Reputation: 401
This might be a very basic programming question, but it's something I've wanted to understand for some time.
Consider this simple example:
int main(void)
{
unsigned char a = 5;
unsigned char b = 20;
unsigned char m = 0xFF;
unsigned char s1 = m + a - b;
unsigned char s2 = m - b + a;
printf("s1 %d s2 %d", s1, s2);
return 0;
}
Given that arithmetic operators are evaluated from left to right in C, the first calculation here should overflow at m + a. However, running this program returns the same answer for s1 and s2. My question here is: does the first expression lead to undefined behavior because of the overflow? The second expression should avoid the overflow, but I wanted to understand why the two expressions return the same answer.
Upvotes: 0
Views: 900
Reputation: 81257
Operations on types smaller than int
are performed by converting the result to int
, doing the computation, and then converting the result back to the original type. For small unsigned types, provided the result of the computation fits in type int
, this will cause the upper bits of the result to be silently ignored. The published rationale for the Standard suggests the authors expected that non-archaic implementations would ignore the upper bits when storing a value into an unsigned type that isn't larger than int
, without regard for whether the computation would fit in type int
, but it is no longer fashionable for "modern" compilers to reliably behave in such fashion. On a system with 16-bit short and 32-bit int
, for example, the function
unsigned mulMod65536(unsigned short x, unsigned short y)
{ return (x*y) & 0xFFFFu; }
will usually behave in a fashion equivalent to:
unsigned mulMod65536(unsigned short x, unsigned short y)
{ return (1u*x*y) & 0xFFFFu; }
but in some cases gcc will make "clever" optimizations based on the fact that
it's allowed to behave in arbitrary fashion if x*y
exceeds 2147483647, even though there's no reason the upper bits should ever affect the result.
Operations involving small signed types are similar to those using unsigned types, except that implementations are allowed to map values that exceed the range of smaller types into values of those types in Implementation-Defined fashion, or raise an Implementation-Defined signal if an attempt is made to convert an out-of-range value. In practice, nearly all implementations use two's-complement truncation even in this scenario. While some other behaviors might be cheaper in some situations, the Standard requires that implementations behave in a consistent documented fashion.
Upvotes: 0
Reputation: 51946
According to the ISO C specification §6.2.5.9
A computation involving unsigned operands can never overflow, because a result that cannot be represented by the resulting unsigned integer type is reduced modulo the number that is one greater than the largest value that can be represented by the resulting type.
This means that both the would-be positive and negative overflows that seem to occur in your addition and subtraction respectively are actually performed as signed int
so they are both well-defined.

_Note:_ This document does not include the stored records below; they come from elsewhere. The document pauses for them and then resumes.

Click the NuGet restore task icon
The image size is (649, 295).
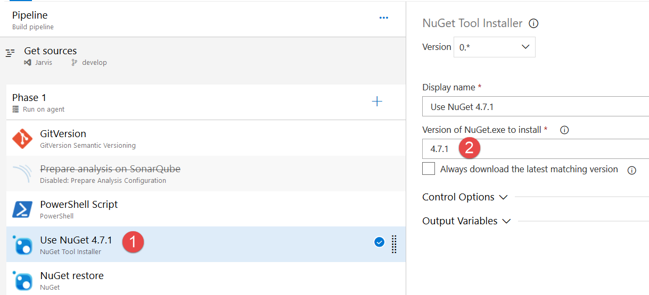pos(22,281)
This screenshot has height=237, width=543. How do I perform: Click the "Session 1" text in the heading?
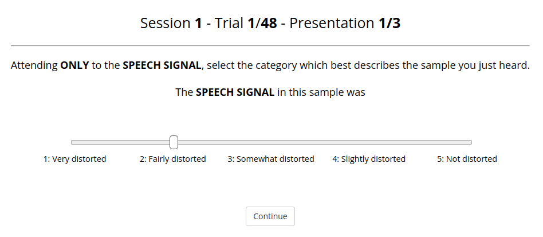pyautogui.click(x=171, y=24)
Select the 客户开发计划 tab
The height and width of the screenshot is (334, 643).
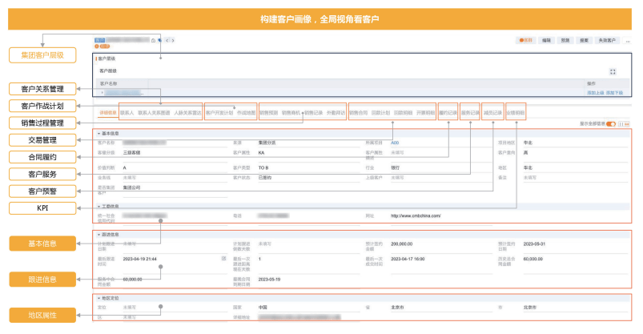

After the expression is evaluated, the result is then truncated back to an unsigned char
since that's the left-hand result type.
Upvotes: 0
Reputation: 1272
Due to C's integer promotion the s1 calculation is effectively executed as:
unsigned char s1 = (unsigned char)( (int)m + (int)a - (int)b );
And there is no interim overflow.
Upvotes: 2
Reputation: 709
(Corrected) When doing arithmetic on integer types, all types smaller than int are promoted to int during the calculation, and then truncated back if the resulting type is smaller.
See:
https://wiki.sei.cmu.edu/confluence/display/c/INT02-C.+Understand+integer+conversion+rules
Upvotes: 1